Could you filter the records below and keep only the lines with the word "computer"?

**Source material:**
+--
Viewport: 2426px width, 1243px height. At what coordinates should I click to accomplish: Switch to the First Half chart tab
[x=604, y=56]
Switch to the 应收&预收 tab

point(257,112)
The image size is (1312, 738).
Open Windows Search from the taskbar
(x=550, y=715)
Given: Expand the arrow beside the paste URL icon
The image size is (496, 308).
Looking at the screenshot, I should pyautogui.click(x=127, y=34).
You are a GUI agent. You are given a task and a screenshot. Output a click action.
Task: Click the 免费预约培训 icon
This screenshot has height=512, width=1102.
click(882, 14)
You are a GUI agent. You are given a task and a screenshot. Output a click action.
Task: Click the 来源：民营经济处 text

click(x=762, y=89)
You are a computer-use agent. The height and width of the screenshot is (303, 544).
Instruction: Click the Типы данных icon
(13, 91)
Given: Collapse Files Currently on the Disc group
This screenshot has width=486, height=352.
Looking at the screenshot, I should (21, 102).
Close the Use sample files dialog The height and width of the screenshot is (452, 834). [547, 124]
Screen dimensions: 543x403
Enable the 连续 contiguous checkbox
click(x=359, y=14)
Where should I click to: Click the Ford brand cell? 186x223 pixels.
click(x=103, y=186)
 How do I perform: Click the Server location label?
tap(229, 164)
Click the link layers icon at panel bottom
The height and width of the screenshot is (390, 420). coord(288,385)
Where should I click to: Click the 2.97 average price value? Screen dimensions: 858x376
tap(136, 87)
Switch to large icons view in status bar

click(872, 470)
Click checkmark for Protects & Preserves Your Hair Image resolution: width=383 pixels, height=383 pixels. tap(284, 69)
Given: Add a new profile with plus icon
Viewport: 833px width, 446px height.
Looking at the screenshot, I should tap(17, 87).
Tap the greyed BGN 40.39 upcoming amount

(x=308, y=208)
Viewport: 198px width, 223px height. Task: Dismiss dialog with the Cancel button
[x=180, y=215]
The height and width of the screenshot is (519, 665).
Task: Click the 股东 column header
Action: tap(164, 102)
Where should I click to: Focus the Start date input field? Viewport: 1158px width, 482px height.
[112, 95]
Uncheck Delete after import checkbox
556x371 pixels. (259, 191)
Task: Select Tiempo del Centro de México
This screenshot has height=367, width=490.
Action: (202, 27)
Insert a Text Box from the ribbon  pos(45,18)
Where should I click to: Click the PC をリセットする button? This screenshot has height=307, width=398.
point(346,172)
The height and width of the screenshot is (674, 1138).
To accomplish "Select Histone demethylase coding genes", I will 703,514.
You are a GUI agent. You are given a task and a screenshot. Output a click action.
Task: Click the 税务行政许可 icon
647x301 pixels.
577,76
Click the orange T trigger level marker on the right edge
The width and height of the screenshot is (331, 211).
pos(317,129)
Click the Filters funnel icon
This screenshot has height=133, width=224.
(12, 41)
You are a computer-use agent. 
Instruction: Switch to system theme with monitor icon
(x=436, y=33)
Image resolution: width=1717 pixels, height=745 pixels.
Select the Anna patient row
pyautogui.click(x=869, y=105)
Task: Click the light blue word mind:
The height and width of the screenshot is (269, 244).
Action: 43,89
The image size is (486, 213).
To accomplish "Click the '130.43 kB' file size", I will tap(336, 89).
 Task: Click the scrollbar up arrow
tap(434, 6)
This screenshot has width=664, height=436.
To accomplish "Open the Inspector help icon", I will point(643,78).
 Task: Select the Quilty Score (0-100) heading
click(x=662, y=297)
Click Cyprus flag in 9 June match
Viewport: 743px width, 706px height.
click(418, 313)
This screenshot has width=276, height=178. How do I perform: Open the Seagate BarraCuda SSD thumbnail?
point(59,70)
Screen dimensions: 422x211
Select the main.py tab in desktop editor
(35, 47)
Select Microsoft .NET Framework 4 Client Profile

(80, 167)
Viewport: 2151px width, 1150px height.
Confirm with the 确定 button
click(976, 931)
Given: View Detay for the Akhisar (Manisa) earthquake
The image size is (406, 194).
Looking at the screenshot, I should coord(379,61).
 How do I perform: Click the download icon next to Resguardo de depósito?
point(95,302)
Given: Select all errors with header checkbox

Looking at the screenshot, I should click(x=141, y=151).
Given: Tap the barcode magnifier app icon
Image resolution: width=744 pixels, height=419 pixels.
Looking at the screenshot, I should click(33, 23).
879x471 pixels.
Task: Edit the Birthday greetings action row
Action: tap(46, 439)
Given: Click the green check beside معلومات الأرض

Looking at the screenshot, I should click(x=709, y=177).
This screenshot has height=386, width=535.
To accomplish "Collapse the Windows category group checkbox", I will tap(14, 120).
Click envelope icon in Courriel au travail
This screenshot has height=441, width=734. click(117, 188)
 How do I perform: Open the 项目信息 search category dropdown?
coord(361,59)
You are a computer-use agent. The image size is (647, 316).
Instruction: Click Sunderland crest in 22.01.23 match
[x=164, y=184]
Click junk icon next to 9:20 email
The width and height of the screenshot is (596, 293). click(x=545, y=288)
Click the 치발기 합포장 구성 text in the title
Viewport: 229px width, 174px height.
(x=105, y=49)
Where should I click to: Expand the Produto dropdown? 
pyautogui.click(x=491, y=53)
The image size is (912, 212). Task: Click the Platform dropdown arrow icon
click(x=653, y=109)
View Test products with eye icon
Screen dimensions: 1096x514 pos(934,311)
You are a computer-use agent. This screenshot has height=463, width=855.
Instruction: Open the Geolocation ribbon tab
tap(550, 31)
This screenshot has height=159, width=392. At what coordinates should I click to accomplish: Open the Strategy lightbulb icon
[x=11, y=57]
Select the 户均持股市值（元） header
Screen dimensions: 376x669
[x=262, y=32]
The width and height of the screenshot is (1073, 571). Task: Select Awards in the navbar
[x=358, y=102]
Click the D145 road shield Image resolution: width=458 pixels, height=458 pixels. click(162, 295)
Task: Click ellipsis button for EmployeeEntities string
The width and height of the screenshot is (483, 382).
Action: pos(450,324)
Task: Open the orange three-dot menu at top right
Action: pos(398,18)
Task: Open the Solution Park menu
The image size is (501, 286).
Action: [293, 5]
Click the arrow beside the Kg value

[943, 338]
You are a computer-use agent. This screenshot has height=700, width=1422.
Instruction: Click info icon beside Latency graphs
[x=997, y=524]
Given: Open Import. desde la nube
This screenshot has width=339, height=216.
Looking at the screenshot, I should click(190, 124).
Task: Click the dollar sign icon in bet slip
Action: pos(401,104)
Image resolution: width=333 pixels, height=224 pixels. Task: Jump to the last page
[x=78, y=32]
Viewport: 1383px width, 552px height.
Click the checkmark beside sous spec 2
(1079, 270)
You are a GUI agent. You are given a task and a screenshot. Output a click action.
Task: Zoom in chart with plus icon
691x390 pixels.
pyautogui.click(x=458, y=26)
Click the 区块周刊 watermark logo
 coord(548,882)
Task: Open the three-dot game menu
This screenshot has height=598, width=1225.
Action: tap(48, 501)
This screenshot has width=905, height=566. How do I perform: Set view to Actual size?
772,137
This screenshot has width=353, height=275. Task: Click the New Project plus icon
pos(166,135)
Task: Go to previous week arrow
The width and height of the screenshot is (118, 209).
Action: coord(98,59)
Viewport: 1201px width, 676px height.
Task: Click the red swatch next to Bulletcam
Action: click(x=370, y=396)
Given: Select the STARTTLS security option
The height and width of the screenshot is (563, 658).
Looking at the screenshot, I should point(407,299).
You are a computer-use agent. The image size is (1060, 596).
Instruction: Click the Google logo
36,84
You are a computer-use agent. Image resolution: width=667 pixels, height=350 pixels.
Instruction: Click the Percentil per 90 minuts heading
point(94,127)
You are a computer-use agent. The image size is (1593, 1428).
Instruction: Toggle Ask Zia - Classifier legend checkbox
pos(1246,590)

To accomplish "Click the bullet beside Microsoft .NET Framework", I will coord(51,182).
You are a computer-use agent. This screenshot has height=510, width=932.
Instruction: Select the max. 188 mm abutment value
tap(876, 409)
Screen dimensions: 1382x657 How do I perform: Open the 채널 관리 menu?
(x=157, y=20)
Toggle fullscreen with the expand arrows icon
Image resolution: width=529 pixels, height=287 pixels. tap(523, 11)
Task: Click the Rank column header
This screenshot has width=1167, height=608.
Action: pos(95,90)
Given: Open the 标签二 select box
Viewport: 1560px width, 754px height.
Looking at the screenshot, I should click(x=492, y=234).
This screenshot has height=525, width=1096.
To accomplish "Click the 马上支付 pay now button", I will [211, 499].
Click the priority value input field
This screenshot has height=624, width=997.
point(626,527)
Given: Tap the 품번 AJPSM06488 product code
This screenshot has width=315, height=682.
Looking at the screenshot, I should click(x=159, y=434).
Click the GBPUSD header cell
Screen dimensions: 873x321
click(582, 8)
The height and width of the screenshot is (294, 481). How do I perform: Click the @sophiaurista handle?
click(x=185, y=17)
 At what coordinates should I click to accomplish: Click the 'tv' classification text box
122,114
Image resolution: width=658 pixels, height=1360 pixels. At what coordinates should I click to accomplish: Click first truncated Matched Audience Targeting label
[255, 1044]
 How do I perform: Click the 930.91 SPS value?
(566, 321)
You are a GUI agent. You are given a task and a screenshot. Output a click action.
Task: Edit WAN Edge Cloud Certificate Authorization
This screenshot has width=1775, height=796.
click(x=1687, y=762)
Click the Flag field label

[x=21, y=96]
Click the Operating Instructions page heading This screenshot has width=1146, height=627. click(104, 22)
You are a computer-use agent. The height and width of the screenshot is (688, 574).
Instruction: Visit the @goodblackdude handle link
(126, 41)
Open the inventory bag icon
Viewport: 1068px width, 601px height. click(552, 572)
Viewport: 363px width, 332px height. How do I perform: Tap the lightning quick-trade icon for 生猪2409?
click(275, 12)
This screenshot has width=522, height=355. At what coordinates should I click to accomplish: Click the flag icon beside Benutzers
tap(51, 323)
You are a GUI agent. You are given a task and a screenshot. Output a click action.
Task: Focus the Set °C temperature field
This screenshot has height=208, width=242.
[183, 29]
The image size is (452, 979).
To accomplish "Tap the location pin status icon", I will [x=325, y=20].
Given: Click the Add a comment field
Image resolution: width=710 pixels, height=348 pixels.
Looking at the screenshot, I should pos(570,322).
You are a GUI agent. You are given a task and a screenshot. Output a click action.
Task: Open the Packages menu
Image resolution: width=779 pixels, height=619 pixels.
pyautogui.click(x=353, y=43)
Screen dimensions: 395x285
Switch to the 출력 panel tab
+--
**Response below:**
You are a computer-use agent. The height and width of the screenshot is (303, 544).
You are a computer-use agent. 
You are a computer-use agent. The image size is (647, 316).
You are a computer-use agent. This screenshot has height=463, width=855.
You are a computer-use agent. This screenshot has height=700, width=1422.
You are a computer-use agent. The image size is (1060, 596).
You are a computer-use agent. Image resolution: width=667 pixels, height=350 pixels.
You are a computer-use agent. The image size is (1593, 1428).
You are a computer-use agent. This screenshot has height=510, width=932.
You are a computer-use agent. The height and width of the screenshot is (688, 574).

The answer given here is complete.